'''
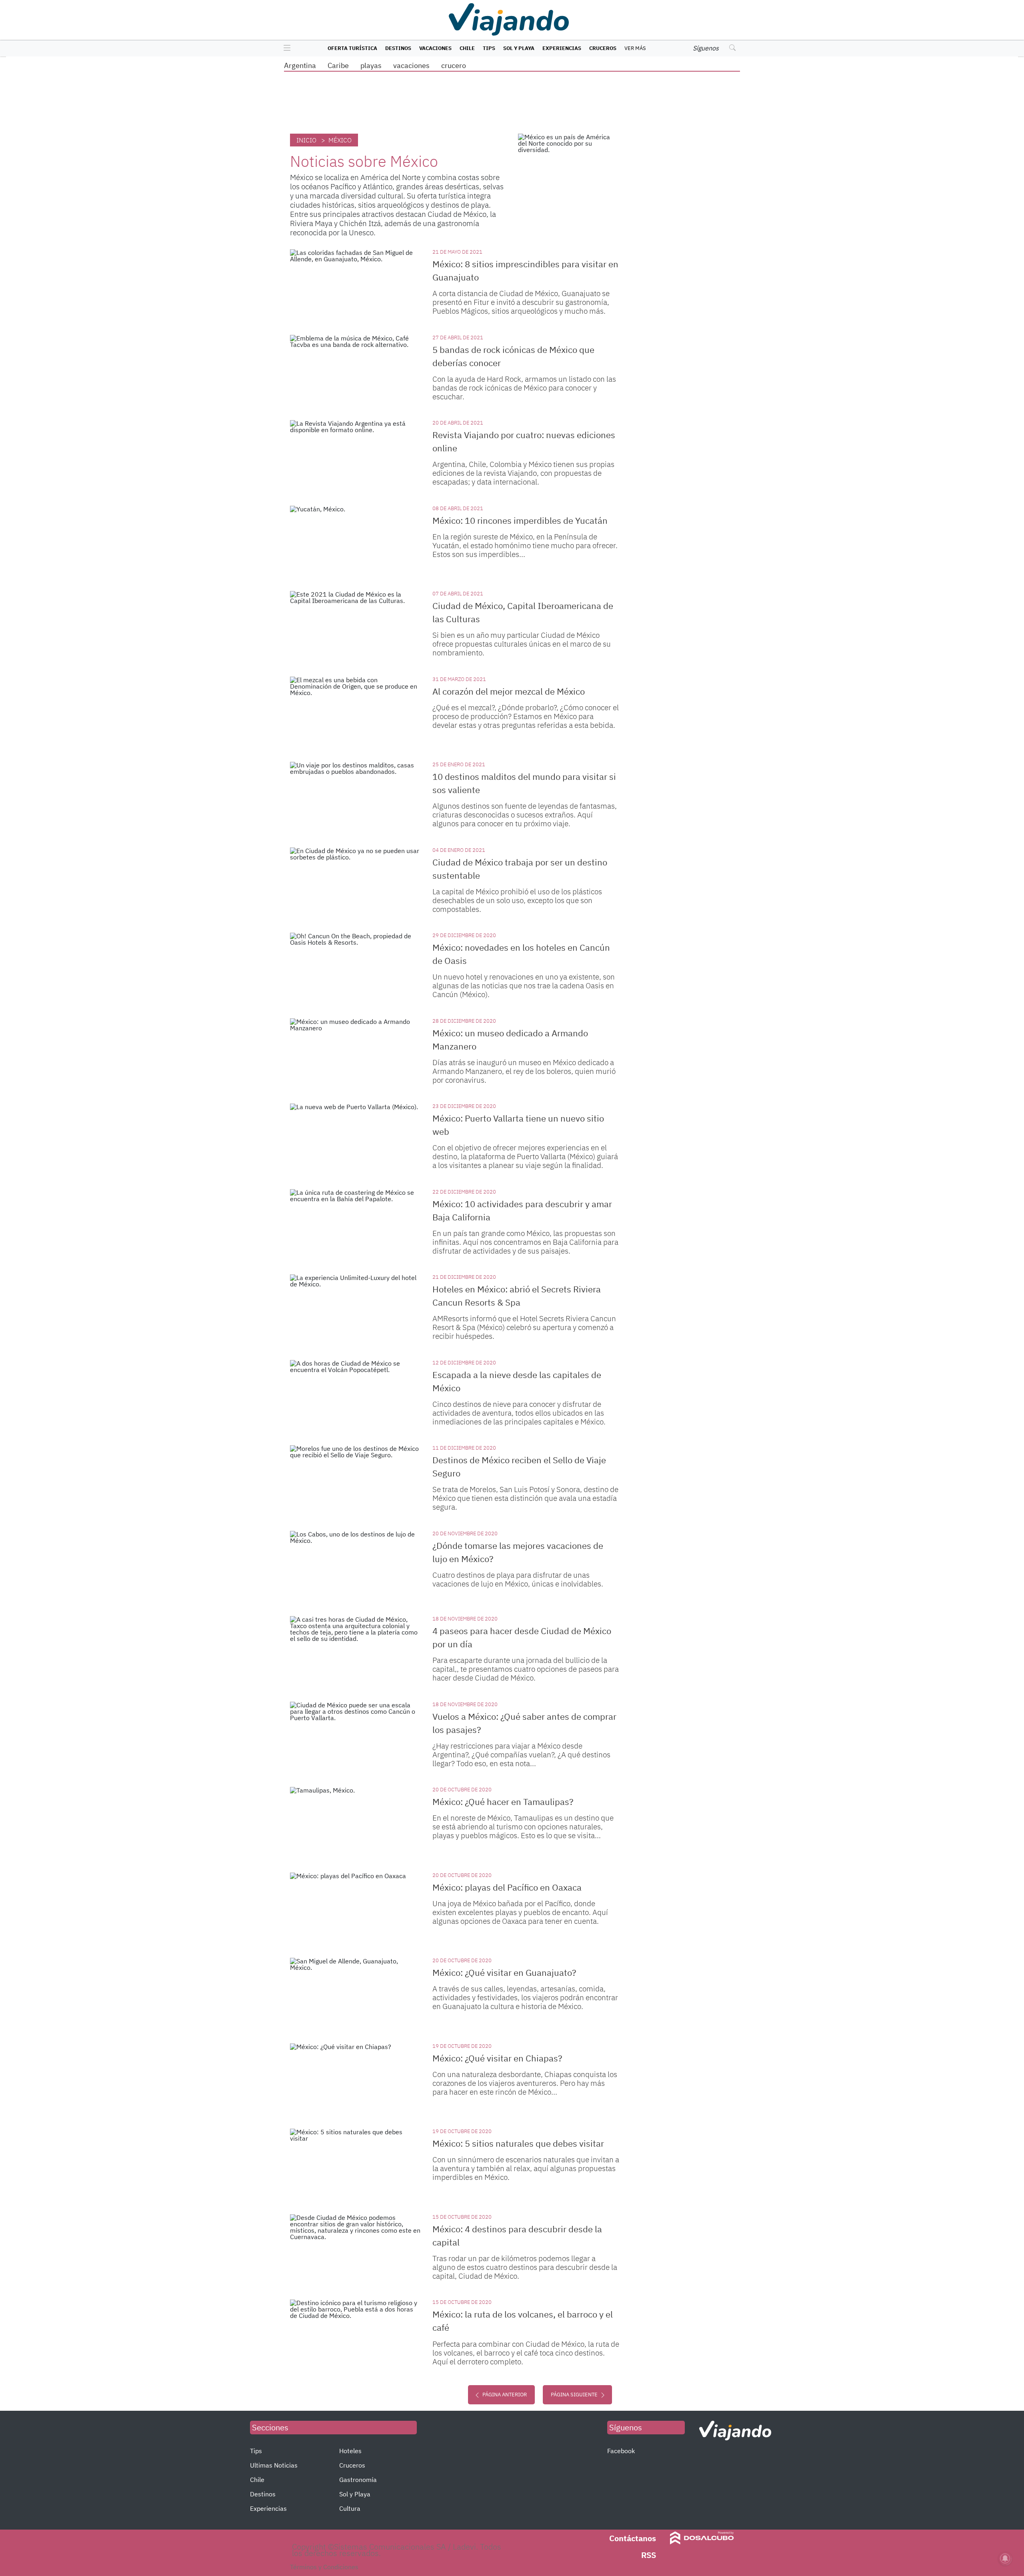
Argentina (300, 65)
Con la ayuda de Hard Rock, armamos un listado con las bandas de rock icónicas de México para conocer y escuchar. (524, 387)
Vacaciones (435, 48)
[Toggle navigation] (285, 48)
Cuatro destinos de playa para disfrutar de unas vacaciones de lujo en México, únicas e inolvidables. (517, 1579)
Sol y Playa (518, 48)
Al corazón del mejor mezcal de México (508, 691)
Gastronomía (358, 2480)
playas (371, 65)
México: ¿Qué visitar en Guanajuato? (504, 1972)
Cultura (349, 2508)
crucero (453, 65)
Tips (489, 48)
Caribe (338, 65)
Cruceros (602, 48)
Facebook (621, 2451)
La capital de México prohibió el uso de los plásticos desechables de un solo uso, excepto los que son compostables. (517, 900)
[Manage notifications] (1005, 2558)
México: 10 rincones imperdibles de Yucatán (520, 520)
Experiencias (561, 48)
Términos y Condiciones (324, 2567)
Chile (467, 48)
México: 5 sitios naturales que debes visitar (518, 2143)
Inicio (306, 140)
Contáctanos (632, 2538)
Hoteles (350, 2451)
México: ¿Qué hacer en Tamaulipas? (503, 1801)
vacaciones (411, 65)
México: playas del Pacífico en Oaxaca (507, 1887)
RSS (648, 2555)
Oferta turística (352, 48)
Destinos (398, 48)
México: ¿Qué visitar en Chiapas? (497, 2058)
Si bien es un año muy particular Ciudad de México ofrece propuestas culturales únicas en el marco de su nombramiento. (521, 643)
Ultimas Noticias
'''
### Work instructions
Return only the part of the records above that opens with the line containing "playas (371, 65)" and closes with the line containing "México: ¿Qué hacer en Tamaulipas? (503, 1801)", ends included.

### Output below
playas (371, 65)
México: ¿Qué visitar en Guanajuato? (504, 1972)
Cultura (349, 2508)
crucero (453, 65)
Tips (489, 48)
Caribe (338, 65)
Cruceros (602, 48)
Facebook (621, 2451)
La capital de México prohibió el uso de los plásticos desechables de un solo uso, excepto los que son compostables. (517, 900)
[Manage notifications] (1005, 2558)
México: 10 rincones imperdibles de Yucatán (520, 520)
Experiencias (561, 48)
Términos y Condiciones (324, 2567)
Chile (467, 48)
México: 5 sitios naturales que debes visitar (518, 2143)
Inicio (306, 140)
Contáctanos (632, 2538)
Hoteles (350, 2451)
México: ¿Qué hacer en Tamaulipas? (503, 1801)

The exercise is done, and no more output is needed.